Un indécent « Business as usual »

Qu’une rencontre de ce niveau avec Israël se tienne dans le contexte actuel constitue déjà en soi un motif majeur d’indignation. Le gage de respectabilité qu’elle procure au gouvernement israélien d’extrême droite ne peut en effet que contribuer à renforcer son sentiment d’impunité, au moment même où la nouvelle administration étatsunienne saligne sur son agenda le plus extrémiste, dont le projet de déporter les Palestiniens de Gaza.

Mais que cette réunion soit l’occasion d’un approfondissement du partenariat UE-Israël défie l’entendement et représente un mépris flagrant de nos engagements internationaux. Outre la clause sur les droits humains de l’Accord d’association, de nombreuses dispositions du droit international public obligent les États à faire respecter les droits humains et le droit international humanitaire. Dans son avis du 19 juillet 2024 concluant à l’illégalité de l’occupation israélienne du territoire palestinien, la Cour internationale de justice est, à cet égard, très claire :  Tous les États doivent veiller […] à ce qu’il soit mis fin à toute entrave à l’exercice du droit du peuple palestinien à l’autodétermination résultant de la présence illicite d’Israël dans le Territoire palestinien occupé.
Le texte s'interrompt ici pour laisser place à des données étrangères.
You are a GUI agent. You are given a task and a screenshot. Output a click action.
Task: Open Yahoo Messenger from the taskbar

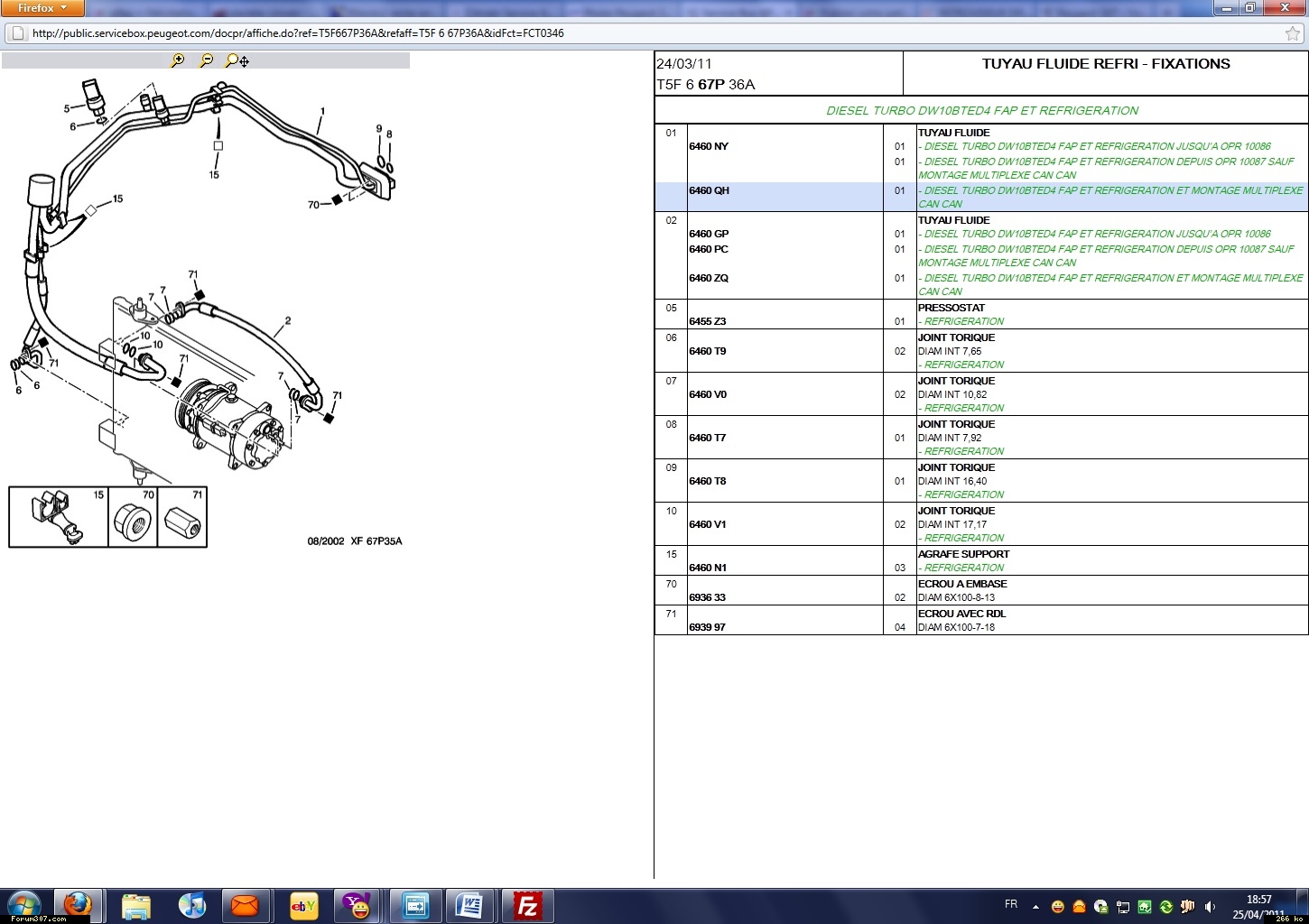(x=357, y=905)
En outre, [ils] ont l’obligation […] de s’assurer qu’Israël respecte le droit international humanitaire tel que consacré par cette convention ». Force est de constater que poursuivre le « business as usual » avec Israël décrédibilise toute condamnation non assortie de conséquences et encourage au contraire Israël à continuer à violer massivement le droit international et les droits humains.

La loi du plus fort pour seul horizon ?

Dans son accord de coalition, le gouvernement Arizona souligne à juste titre l’importance des droits humains et d’un ordre fondé sur le droit international et fait de la lutte contre l’impunité une priorité. Si notre pays ne veut pas être accusé d’utiliser ces nobles principes « à la carte » en fonction de ses intérêts, ceux-ci doivent être appliqués partout, y compris au Proche-Orient. Cela implique pour la diplomatie belge de demander a minima la suspension de l’Accord d’association UE-Israël et de s’opposer à tout rehaussement des relations avec Israël.

Premier partenaire commercial de Tel-Aviv, l’UE dispose de leviers significatifs pour le contraindre à se plier à ses obligations, ce qui contribuerait à contrer la consécration d’un ordre mondial fondé sur la loi du plus fort. Octroyer à ce dernier une prime à l’impunité en pratiquant le double standard risque au contraire de nous ranger irrémédiablement du côté des fossoyeurs du droit international.